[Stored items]
....
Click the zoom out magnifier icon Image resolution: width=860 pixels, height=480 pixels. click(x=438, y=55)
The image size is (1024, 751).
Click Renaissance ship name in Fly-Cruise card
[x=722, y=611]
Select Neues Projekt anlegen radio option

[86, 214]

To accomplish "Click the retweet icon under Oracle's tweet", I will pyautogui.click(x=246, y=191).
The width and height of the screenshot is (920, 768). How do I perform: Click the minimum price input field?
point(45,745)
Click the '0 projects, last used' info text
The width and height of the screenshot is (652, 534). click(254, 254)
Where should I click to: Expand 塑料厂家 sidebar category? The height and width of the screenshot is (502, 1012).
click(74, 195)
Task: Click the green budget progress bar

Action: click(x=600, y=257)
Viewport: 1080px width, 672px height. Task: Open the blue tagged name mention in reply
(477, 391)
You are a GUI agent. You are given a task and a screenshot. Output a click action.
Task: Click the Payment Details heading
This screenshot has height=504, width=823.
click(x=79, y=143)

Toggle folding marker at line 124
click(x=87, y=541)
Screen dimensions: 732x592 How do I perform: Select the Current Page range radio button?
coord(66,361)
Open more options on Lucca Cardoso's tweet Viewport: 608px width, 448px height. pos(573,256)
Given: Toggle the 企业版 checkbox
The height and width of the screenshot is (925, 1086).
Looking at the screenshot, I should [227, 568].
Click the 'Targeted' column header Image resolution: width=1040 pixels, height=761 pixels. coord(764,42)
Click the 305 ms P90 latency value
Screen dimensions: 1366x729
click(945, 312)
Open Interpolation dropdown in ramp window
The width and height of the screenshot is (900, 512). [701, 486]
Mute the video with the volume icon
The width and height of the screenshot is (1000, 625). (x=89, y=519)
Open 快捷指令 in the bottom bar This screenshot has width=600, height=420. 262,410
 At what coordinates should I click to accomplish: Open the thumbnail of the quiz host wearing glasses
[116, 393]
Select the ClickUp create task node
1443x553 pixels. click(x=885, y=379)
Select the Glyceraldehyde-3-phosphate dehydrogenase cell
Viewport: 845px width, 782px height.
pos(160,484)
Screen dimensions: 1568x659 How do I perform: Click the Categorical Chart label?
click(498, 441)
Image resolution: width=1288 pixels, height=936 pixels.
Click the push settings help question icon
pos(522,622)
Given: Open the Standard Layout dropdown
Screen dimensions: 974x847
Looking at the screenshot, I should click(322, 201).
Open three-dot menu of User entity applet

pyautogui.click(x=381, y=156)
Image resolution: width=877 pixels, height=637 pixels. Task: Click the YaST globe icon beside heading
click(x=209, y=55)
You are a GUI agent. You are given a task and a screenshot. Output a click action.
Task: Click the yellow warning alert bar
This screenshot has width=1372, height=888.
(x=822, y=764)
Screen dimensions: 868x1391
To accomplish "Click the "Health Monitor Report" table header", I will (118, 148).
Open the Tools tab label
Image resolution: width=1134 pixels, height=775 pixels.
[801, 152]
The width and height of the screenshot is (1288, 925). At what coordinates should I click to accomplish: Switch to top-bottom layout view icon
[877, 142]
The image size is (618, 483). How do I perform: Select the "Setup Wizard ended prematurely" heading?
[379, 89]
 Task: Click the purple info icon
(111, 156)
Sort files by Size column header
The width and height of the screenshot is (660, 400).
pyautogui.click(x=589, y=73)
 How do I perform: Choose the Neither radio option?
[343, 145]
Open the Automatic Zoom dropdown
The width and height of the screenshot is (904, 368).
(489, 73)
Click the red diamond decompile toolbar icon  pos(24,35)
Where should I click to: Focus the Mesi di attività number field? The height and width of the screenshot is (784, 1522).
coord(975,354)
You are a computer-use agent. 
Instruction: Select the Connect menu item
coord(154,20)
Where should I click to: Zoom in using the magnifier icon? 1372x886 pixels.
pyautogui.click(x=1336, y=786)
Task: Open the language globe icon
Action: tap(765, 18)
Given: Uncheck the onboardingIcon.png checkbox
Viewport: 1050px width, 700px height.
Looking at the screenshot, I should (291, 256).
....
Each line above that includes "tweet" should be shown.

**Solution:**
To accomplish "Click the retweet icon under Oracle's tweet", I will pyautogui.click(x=246, y=191).
Open more options on Lucca Cardoso's tweet Viewport: 608px width, 448px height. pos(573,256)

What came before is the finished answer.